Ci siamo così occupati prima della decisione dell’Umbria – a guida leghista – di eliminare, a giugno 2020, la possibilità per le donne di ricorrere all’aborto farmacologico in day hospital. Poi della decisione del Lazio – guidato dall’ex segretario del Pd Nicola Zingaretti – di rendere, il 31 dicembre 2020, più accessibile per le donne il ricorso all’aborto farmacologico, anche nei consultori. Una scelta quest’ultima erroneamente criticata dal senatore leghista Simone Pillon.

Pochi giorni dopo la scorsa festa della donna, avevamo poi tracciato un quadro, aggiornato ai dati più recenti allora disponibili, dell’interruzione volontaria di gravidanza nel nostro Paese (un fenomeno in calo costante dalla sua introduzione a fine anni ‘70) e dell’obiezione di coscienza (che viaggia su percentuali superiori ai due terzi del totale).

Le donne in politica

Un argomento di cui ci siamo occupati spesso è quello della presenza delle donne in politica.

Come abbiamo scritto di recente, il governo Draghi ha il nuovo record di donne tra ministre e sottosegretarie, il 41,2 per cento del totale.

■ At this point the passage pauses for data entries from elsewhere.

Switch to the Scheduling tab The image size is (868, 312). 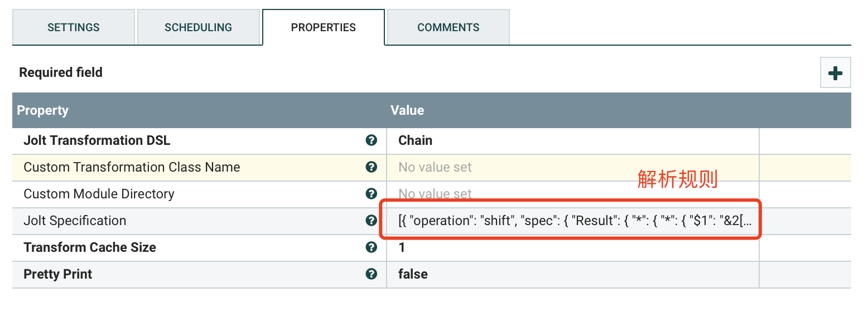coord(198,27)
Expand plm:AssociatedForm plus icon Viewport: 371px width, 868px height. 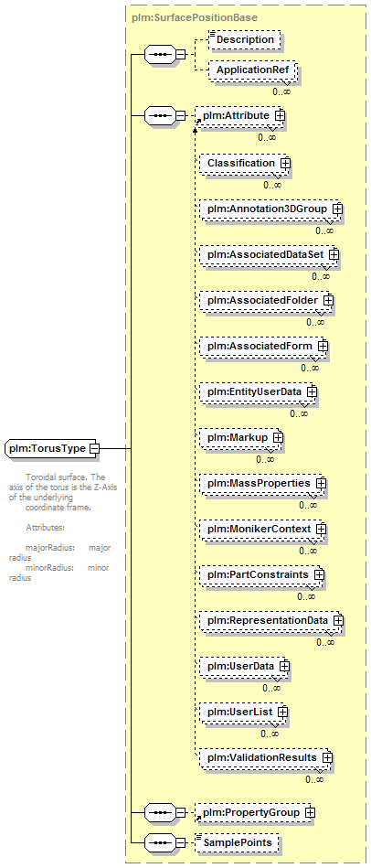pos(323,346)
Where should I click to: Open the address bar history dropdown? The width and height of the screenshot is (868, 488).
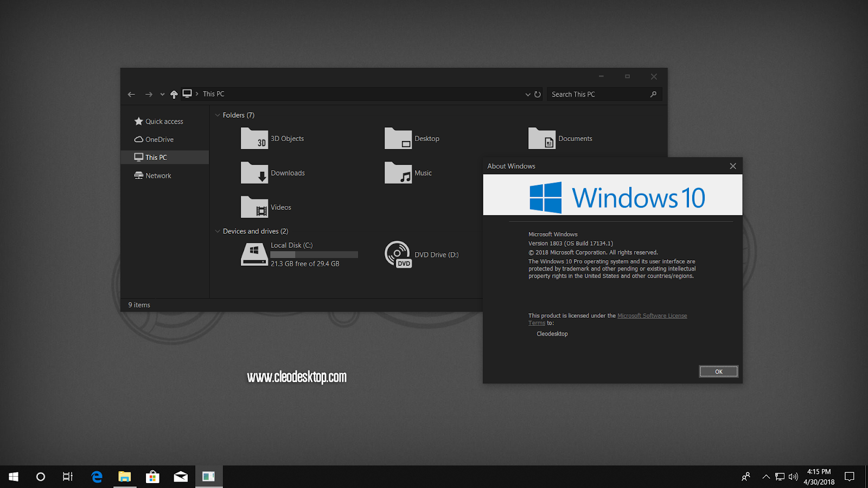point(528,94)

Ma anche guardando solo ai ministri, il governo Draghi resta comunque il secondo migliore di sempre, alle spalle del solo governo Renzi che – come correttamente ricordato da Maria Elena Boschi (Iv) – aveva la parità tra ministri e ministre, unico nella storia. Sul tema ha polemizzato Giorgia Meloni (Fdi) sulla presenza femminile nel governo Draghi, definendola «scarsa».

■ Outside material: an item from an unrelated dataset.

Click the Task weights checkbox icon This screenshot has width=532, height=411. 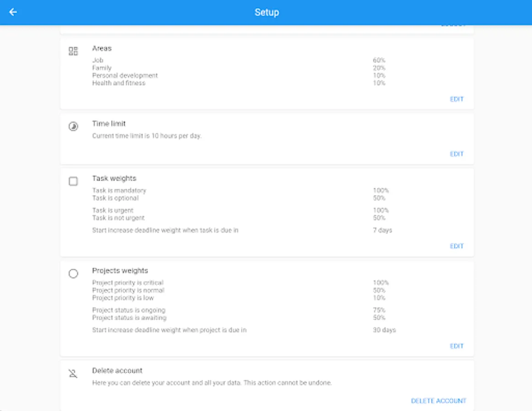[x=73, y=181]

Sempre a proposito di Giorgia Meloni, avevamo verificato come non fosse vero che le spettasse il primato di prima donna alla guida di un partito europeo, anche se prima di lei solo altre quattro donne avevano ricoperto quell’incarico.

Infine avevamo verificato come Zingaretti sbagliasse nel sostenere che il Pd rispetti la parità di genere in tutti i suoi organismi, elettivi ed esecutivi: in concreto la composizione è spesso sbilanciata a favore degli uomini.

Il divario di genere

Per concludere possiamo guardare al divario di genere nel suo complesso. Secondo quanto dichiarato il 9 giugno 2020 dall’allora ministro per il Sud Giuseppe Provenzano, l’Italia aveva un divario di genere «tra i più gravi al mondo». Se rispetto al mondo siamo a metà classifica, nel confronto coi Paesi sviluppati ne usciamo decisamente male.

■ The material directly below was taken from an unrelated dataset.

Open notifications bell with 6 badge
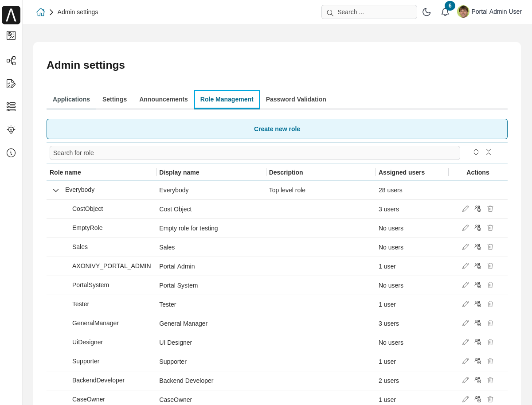This screenshot has height=405, width=532. click(x=445, y=12)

In base al Global gender gap report realizzato dal World economic forum a dicembre 2019 (il più recente allora disponibile), l’Italia era settantaseiesima su 153 Paesi analizzati, quintultima tra i Paesi europei analizzati (peggio di noi fanno Repubblica Ceca, Grecia, Malta e Cipro) e penultima tra i Paesi del G7 (davanti al Giappone). Gli altri altri quattro grandi Paesi europei fanno decisamente meglio di noi: la Spagna risultava ottava, la Germania decima, la Francia quindicesima e il Regno Unito ventunesimo.

Abbiamo insomma ancora molta strada da fare.